▶ **SOURCE MATERIAL**
--- Start ---

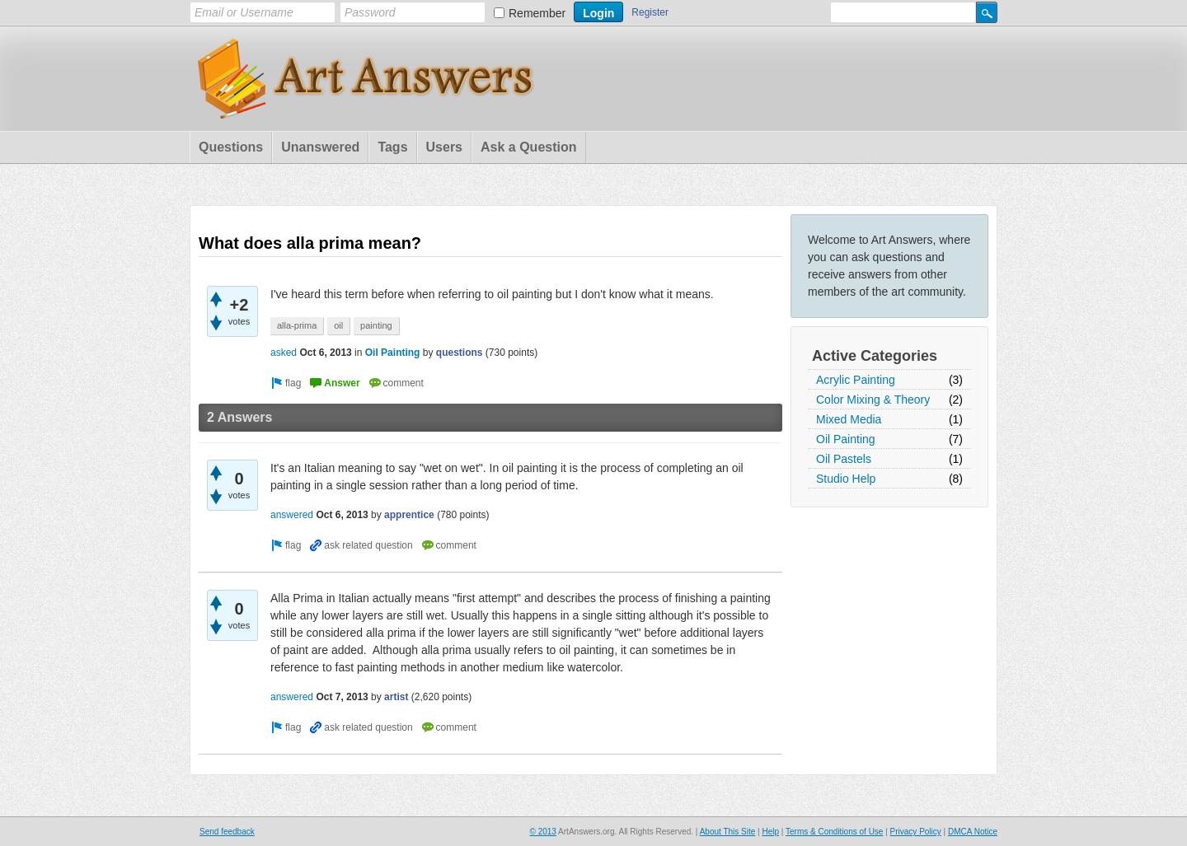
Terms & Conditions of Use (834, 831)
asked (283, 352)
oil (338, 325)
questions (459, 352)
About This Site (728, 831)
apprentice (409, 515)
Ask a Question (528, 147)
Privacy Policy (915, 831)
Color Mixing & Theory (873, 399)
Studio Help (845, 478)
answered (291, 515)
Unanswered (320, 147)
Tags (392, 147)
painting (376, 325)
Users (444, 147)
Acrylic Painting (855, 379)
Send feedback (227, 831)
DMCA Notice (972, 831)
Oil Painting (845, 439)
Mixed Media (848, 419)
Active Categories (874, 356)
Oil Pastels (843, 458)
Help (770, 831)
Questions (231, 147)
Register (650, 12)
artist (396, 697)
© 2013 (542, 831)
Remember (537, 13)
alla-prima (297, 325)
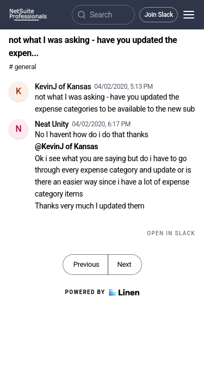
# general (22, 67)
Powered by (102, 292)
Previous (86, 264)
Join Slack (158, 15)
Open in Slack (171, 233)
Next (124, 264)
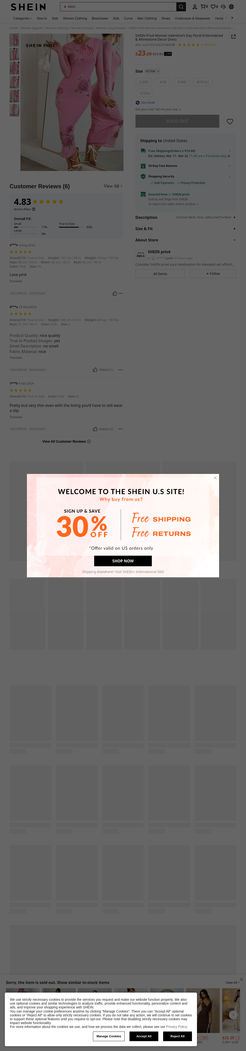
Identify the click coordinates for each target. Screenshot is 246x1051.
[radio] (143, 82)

--- End ---

▶ **TASK PROMPT**
Copy the records verbatim, starting at the beginning and ending with the line that contains "DMCA Notice (972, 831)", both ends included. Leave the pictures out of your copy.

▶ **SOLUTION**
Terms & Conditions of Use (834, 831)
asked (283, 352)
oil (338, 325)
questions (459, 352)
About This Site (728, 831)
apprentice (409, 515)
Ask a Question (528, 147)
Privacy Policy (915, 831)
Color Mixing & Theory (873, 399)
Studio Help (845, 478)
answered (291, 515)
Unanswered (320, 147)
Tags (392, 147)
painting (376, 325)
Users (444, 147)
Acrylic Painting (855, 379)
Send feedback (227, 831)
DMCA Notice (972, 831)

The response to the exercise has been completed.